Kettlebell Lateral Raises
Kettlebell Lateral Raises are classified as a difficult isolation exercise, focusing on the side Deltoids. Many people opt for this movement as a high rep Dumbbell exercise to burn the Deltoids after some heavy pressing movements. You will have also seen people performing different variations of this exercise using Cables and fixed motion machines.
Lateral Raises are seen as a defining exercise as oppose to a true mass building movement, and this is the case for most isolation exercises. The perception of isolation exercises is that they tone and compound exercises build mass, there is nothing wrong with this as a general rule of thumb, of course mass building is more common with the Bench Press in comparison with using a Pec-Dec but nearly every free weight exercise can be used to encourage the acquisition of lean muscle mass.

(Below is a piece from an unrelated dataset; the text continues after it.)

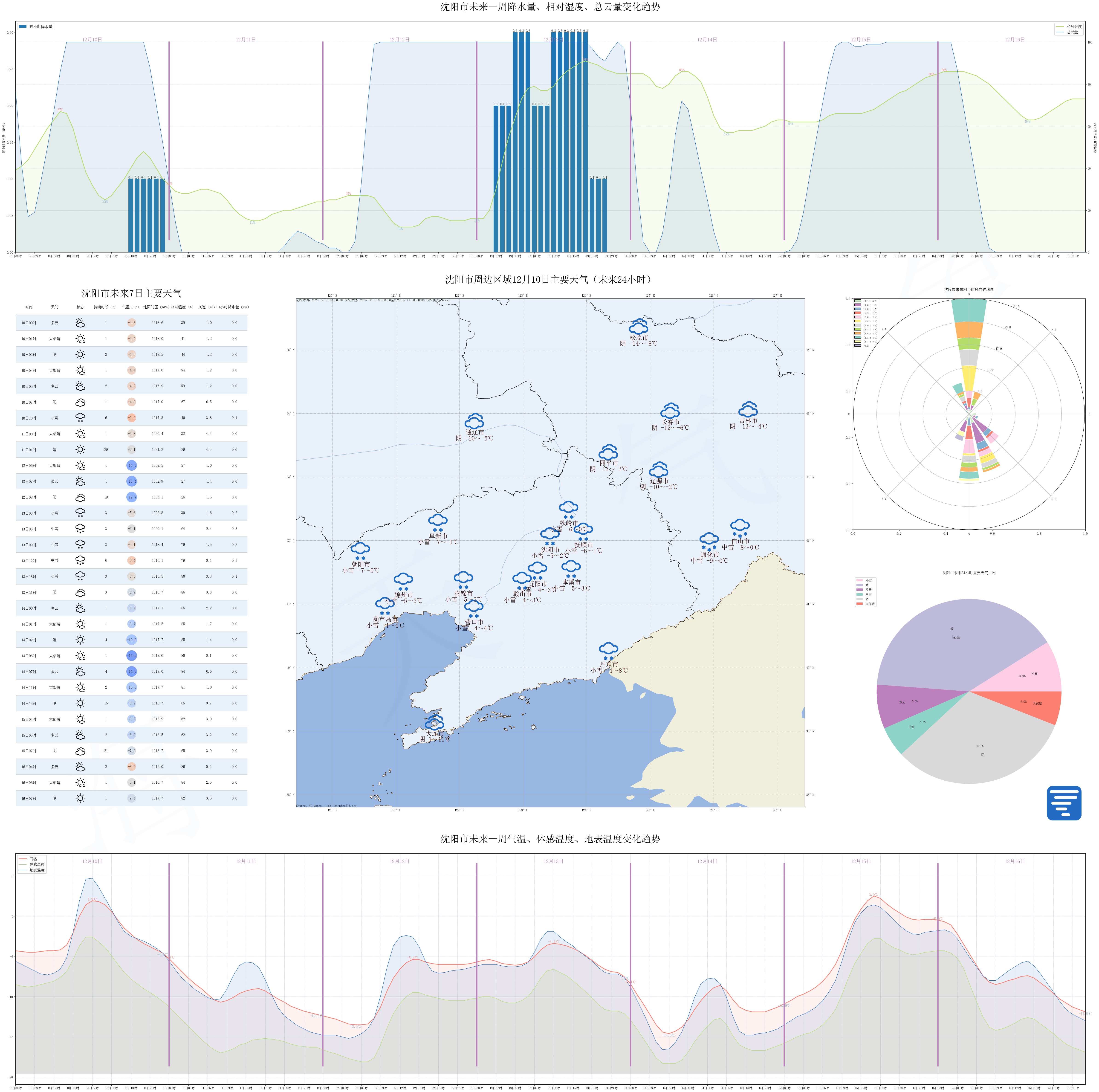Image resolution: width=1099 pixels, height=1092 pixels.
Task: Click the snow icon above 朝阳市
Action: click(360, 551)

For instance, the Barbell curl is an isolation exercise but you will have to work hard to try and convince me that the Barbell curl doesn’t build muscle mass in the Biceps.
As the Kettlebell Lateral Raises movement is used with a free weight and the Kettlebell in particular, you can go heavy and use this as a mass building exercise. The proportion of where the weight hangs directly underneath the handle of the weight makes this movement far more difficult with the Kettlebell as oppose to a Dumbbell. As the weight is always pulling directly under the handle, momentum will not aid you in lifting the weight to a level in which your arm will be parallel with the floor.

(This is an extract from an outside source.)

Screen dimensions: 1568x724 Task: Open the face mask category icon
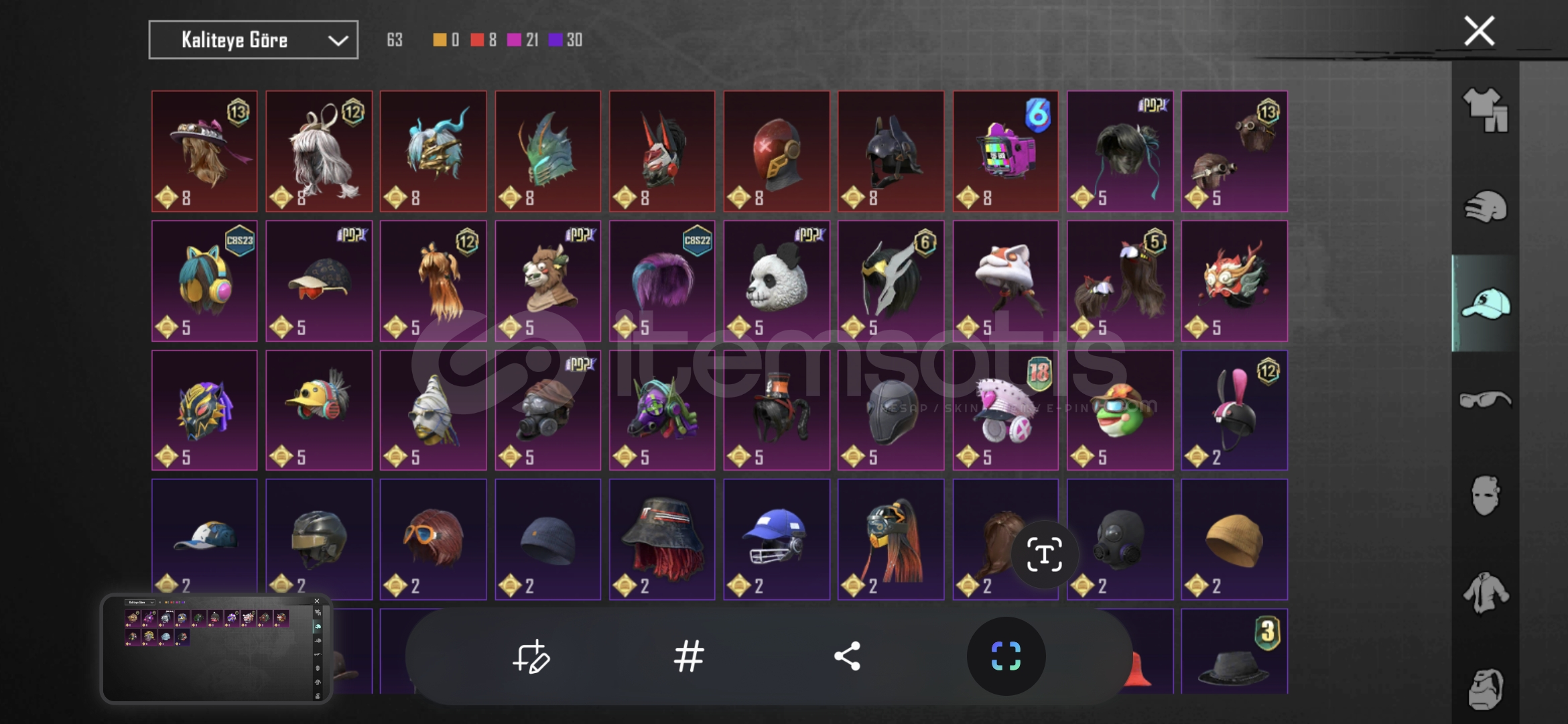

Adding Kettlebell Lateral Raises To Your Kettlebell Workouts
To implement the Kettlebell Lateral Raise in to your kettlebell workouts is quite an easy thing to do as the exercise can be performed in a number of ways depending on your goals.
If you are looking to add this Kettlebell exercise into your routine for mass building, simply perform 4 sets with weights heavy enough to keep you in the 6-10 rep range after performing a pressing movement such as the Kettlebell Shoulder Press or Military Press.
If you are looking to create some definition of the Shoulders using this kettlebell exercise, try performing 4 sets of the movement with a rep range of 15 with a light enough weight to perform all 15 sets but a heavy enough weight so you feel the Lactic Acid burn in your side Deltoids towards the end of each set. As soon as you complete the set, take hold of a pair of heavy Kettlebells and hold outwards of the body, half way in between your arms simply hanging by your side and being up and parallel with the floor. When completing this movement fight the weight all the way down to your side, don’t simply hold as long as you can and then drop the weights, hold outwards for as long as you can and resist the weight all the way back down to your sides.
If you are looking to incorporate Kettlebell Lateral Raises in a HIIT training session, use a medium weight allowing you to perform about 12 reps but place the exercise in between to full body movements in your circuit. For instance, placing Lateral Raises in the middle of the Kettlebell Swing and the Goblet Squat provides your circuit with the slightest rest whilst continuing to sculpt the muscles and maintain your heart rate well into the fat burning zone. Although the Kettlebell Lateral Raise is a difficult movement, it is an isolation movement only really involving the Deltoids and Trapezius muscles which are small muscle groups and will therefore not be too taxing on the Cardio Vascular system.
Performing the Kettlebell Lateral Raise
To perform the Kettlebell Lateral Raise is pretty straight forward as long as you learn the form and stick to it. Do not use power generated from performing a mini Calf Raise as the beginning of each movements and always allow the Deltoids to lift the weight.
1) Take hold of a pair of Kettlebells and hold them at the side of the body.
2) With a slight bend in the elbow, lift each Kettlebell up and out to the side.
3) At the top part of the movement your arms should be parallel with he floor with each Kettlebell hanging downwards from your hands.
4) Pause momentarily at the top of the movement before slowly allowing your arms to come back to the sides.